**Text segment**
####################
A century ago the Arkansas River flowed through Pueblo in the channel that is now the HARP, or the Historic Arkansas Riverwalk of Pueblo. In 1921, swollen by rain and snowmelt, the river overtopped its levees and roared through the low-lying areas of downtown Pueblo, taking the lives of hundreds of people, leaving a 300 square mile swath of destruction and changing the course of the city’s history.
On the evening of June 3, 1921, calls came in from upstream, warning that "the river is rising, their tributaries are all out of their banks," according to Peggy Wilcox, who helped research the Pueblo County Historical Society’s (PCHS) new book about the flood, “Mad River.” "There's a massive amount of water headed your way."
Wilcox said the police department started warning people in the areas closest to the river and asked the Board of Water Works to blow a whistle traditionally used for fire alarms. But by 8:30 that night the river overtopped the levee and within minutes the deluge rushed into the business district sending people running for higher ground.
The raging waters ripped homes from their foundations and tore the facades off storefronts. Two passenger trains were also caught in the torrent and swept away according to Larry Green, who also helped research "Mad River."
“The cars were wooden and began to float. They began to roll over in slow motion,” Green said. “The passengers and employees in that train fled to the Rio Grande train next door to it. And when it began to roll over, they did the same thing. They fled down through the cars... Most of the people managed to get out.”
####################
**Dataset excerpts**
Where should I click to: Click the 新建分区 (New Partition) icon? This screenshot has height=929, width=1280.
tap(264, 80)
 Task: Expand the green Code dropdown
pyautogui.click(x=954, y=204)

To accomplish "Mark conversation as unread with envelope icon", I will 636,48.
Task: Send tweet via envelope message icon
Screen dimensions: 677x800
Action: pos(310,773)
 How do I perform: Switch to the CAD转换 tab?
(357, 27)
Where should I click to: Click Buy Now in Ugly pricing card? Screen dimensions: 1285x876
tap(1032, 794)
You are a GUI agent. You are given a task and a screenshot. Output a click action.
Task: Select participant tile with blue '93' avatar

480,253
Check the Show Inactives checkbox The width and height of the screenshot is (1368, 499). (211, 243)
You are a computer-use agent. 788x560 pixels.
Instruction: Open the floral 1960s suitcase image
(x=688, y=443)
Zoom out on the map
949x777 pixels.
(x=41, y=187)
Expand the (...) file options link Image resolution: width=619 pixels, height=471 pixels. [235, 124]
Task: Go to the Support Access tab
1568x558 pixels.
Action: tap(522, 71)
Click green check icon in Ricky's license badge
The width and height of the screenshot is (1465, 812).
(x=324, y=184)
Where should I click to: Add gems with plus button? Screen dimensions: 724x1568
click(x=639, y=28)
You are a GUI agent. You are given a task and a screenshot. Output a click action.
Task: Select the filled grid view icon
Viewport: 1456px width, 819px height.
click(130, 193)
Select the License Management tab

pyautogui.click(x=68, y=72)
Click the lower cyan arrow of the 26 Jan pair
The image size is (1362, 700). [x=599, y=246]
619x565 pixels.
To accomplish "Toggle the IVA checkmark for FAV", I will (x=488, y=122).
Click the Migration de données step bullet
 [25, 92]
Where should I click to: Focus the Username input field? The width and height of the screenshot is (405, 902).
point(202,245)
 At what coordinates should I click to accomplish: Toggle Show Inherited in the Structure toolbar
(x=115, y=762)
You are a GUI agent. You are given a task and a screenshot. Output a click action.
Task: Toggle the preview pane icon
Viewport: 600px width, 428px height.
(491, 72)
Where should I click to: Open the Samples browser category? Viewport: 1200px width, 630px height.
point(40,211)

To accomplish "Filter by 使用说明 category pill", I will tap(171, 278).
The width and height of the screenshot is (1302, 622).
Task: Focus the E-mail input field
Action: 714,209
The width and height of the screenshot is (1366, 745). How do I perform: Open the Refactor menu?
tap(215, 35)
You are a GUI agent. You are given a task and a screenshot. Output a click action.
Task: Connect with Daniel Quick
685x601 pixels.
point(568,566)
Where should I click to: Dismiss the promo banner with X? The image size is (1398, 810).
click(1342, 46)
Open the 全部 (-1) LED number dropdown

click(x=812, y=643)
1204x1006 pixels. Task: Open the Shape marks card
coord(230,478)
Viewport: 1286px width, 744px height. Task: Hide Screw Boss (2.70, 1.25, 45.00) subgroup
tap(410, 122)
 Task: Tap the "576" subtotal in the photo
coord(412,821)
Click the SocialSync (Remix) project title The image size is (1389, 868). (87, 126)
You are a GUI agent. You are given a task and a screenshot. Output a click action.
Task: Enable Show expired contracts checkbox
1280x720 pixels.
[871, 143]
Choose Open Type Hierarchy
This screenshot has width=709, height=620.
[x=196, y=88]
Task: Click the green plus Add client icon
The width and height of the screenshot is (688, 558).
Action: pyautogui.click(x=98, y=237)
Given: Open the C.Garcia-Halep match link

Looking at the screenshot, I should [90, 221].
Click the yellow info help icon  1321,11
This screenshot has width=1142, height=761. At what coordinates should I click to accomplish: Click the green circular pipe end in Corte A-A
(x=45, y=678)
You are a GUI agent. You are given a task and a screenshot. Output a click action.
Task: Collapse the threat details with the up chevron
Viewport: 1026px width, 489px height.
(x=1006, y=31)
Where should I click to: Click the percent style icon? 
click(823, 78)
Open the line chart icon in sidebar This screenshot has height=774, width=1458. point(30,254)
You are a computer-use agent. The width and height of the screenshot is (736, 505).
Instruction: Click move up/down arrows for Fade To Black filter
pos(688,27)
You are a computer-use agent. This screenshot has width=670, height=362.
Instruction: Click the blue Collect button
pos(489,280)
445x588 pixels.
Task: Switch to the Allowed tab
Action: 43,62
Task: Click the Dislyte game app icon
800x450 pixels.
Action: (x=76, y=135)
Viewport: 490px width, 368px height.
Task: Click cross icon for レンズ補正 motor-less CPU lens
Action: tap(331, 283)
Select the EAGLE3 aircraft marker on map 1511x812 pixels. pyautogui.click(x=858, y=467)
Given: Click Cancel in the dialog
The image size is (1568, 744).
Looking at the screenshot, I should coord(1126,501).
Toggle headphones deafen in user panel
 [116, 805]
####################
**Directions**
a. Could you reproduce the portion of the Pueblo flood passage that begins at the words "Wilcox said the" and stops after "for higher ground."?
b. Can you pick up the Pueblo flood passage after its last sentence and carry it further?
These lines have no connection to the Pueblo flood passage.

**Results by task**
a.
Wilcox said the police department started warning people in the areas closest to the river and asked the Board of Water Works to blow a whistle traditionally used for fire alarms. But by 8:30 that night the river overtopped the levee and within minutes the deluge rushed into the business district sending people running for higher ground.

b.
There isn’t a clear accounting of how many people were aboard those trains according to Green. He said many of them were able to escape and take refuge in a nearby meat packing plant, but there were fatalities. The PCHS tallied 17 train related deaths in total including this incident.
Raging waters picked up other train cars throughout the flooded area, smashing them into buildings and other structures. Pueblo historian John Korber, who wasn't born yet, described what happened to his aunt’s candy store as she watched from the safety of a hotel across the street.
“They let her stay on the second floor and she could look out and see her little store down there,” he said. ”A railroad car came floating down and it just took out her little store.”
Willcox said the PCHS tallied the total number of missing and dead that they could verify in historical documents, but ultimately there’s no way to know how many people perished in the flood.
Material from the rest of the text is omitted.